Tuesday, 18 October 2016

Some Thoughts on the New Windows Server Per Core Licensing Model

This is a post sent to the SBS2K Yahoo Group.


Let’s take things from this perspective: Nothing has changed at our level.

How’s that?

We deploy four, six, and eight core single socket and dual socket servers.

We have not seen the need for four socket servers since one can set things up today with eight processors in one 2U space (4 nodes) without too much finagling and end up with way more performance.

Until Intel has conquered the GHz to core count ratio we will be deploying high GHz low core count CPUs for the time being. Not that eight cores is a “low” count in our world. ;)

Most of us will never see the need to set up a dual socket server with more than 12 cores with 16 being not as common a setup for us.

Our sweet spot right now in dual socket server cluster nodes is the E5-2643v4 at 6 cores and 3.4 GHz. For higher intensity workloads we run with the E5-2667v4 at 8 cores and 3.2 GHz. Price wise, these are the best bang for the buck relative to core count versus GHz.

With the introduction of the two node configuration for Storage Spaces Direct (S2D) we have an option to provide high availability (HA) in our smaller clients using two single socket 1U servers (R1208SPOSHOR or Dell R330) for a very reasonable cost. A Datacenter license is required for each node. Folks may balk at that, but keep this in mind:


What does that mean? It means that we can SPLA the Datacenter license whether the client leases the equipment, which was standard fair back in the day, or they own it but we SaaS the Windows Server licenses. Up here in Canada those licenses are about $175 per 16 cores. That’s $350/Month for a HA setup. We see a _huge_ market for this setup in SMB and SME. Oh, and keep in mind that we can then be very flexible about our VM layout. ;)

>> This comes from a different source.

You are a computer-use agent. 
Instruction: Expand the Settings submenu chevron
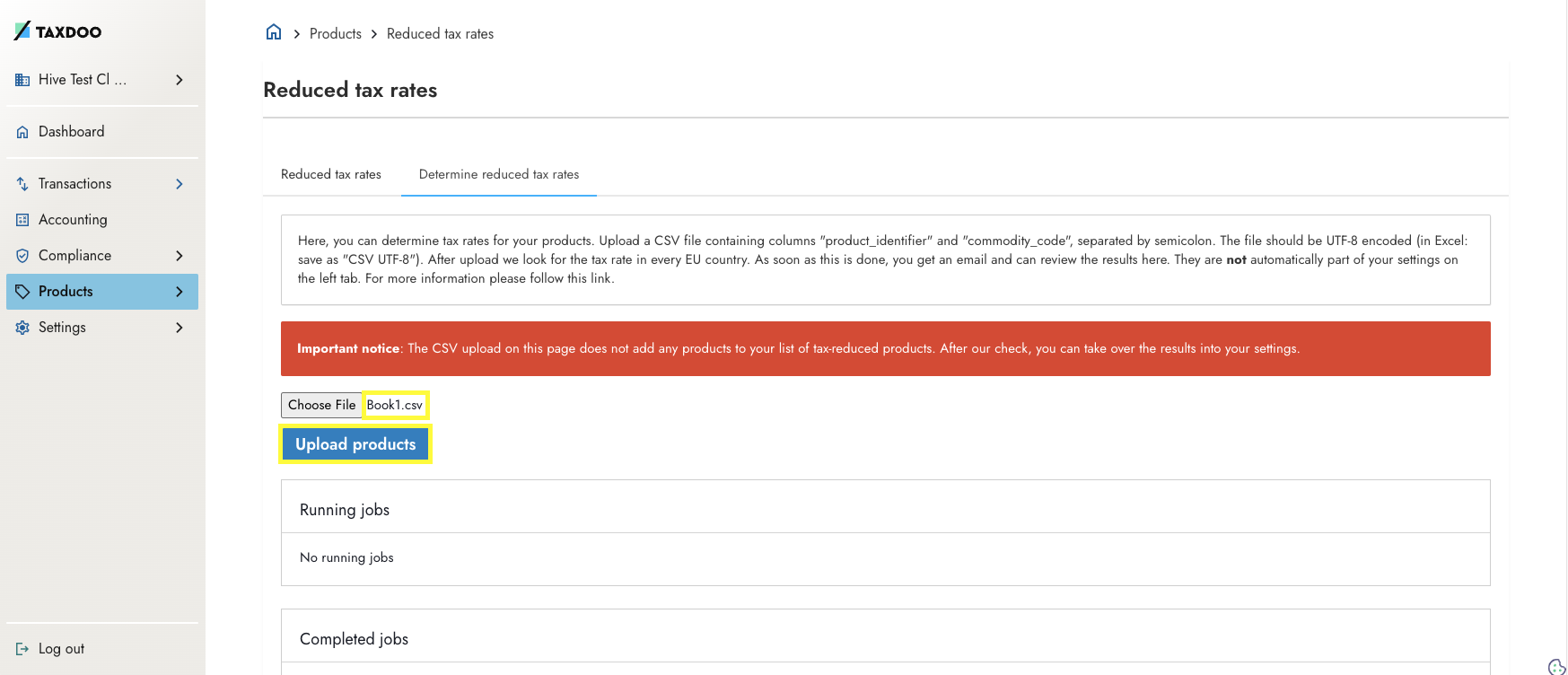tap(180, 328)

The licensing change reminds me of VMware’s changes a number of years back where they received so much backpressure that the “Core Tax” changes got reverted. So far, there’s not been a lot of backpressure that we’ve seen about this change. But then, the bulk of the on-premises SMB/SME world, where we spend most of our time, don’t deploy servers with more than 16 cores.

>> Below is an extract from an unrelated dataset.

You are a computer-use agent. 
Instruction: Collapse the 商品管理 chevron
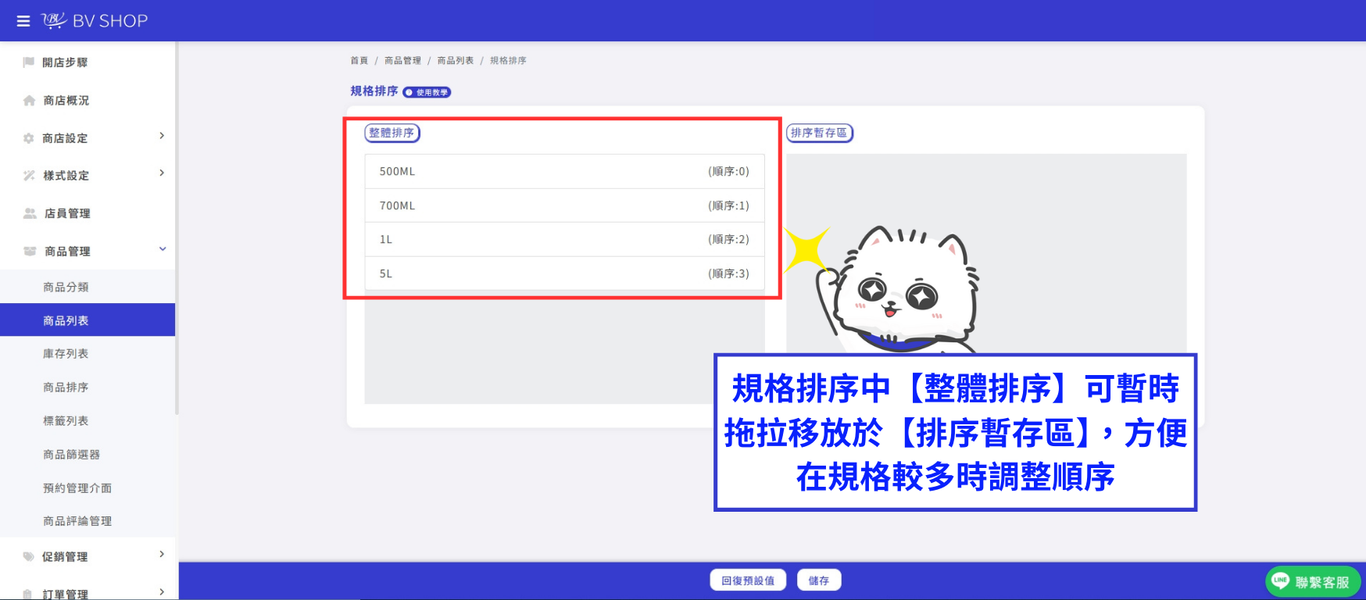162,249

In the end, as I stated at the beginning, nothing has changed for us.

We’re still deploying “two” Server Standard licenses, now in this case with 16 cores per server, for our single box solutions with four VMs. And, we’re deploying “four” Server Standard licenses four our two node Clustered Storage Spaces and Hyper-V via shared storage that also yields four VMs in that setting.

If, and when, we broach into the higher density core counts for our cluster setups, or even standalone boxes, we will cross that bridge when we come to it.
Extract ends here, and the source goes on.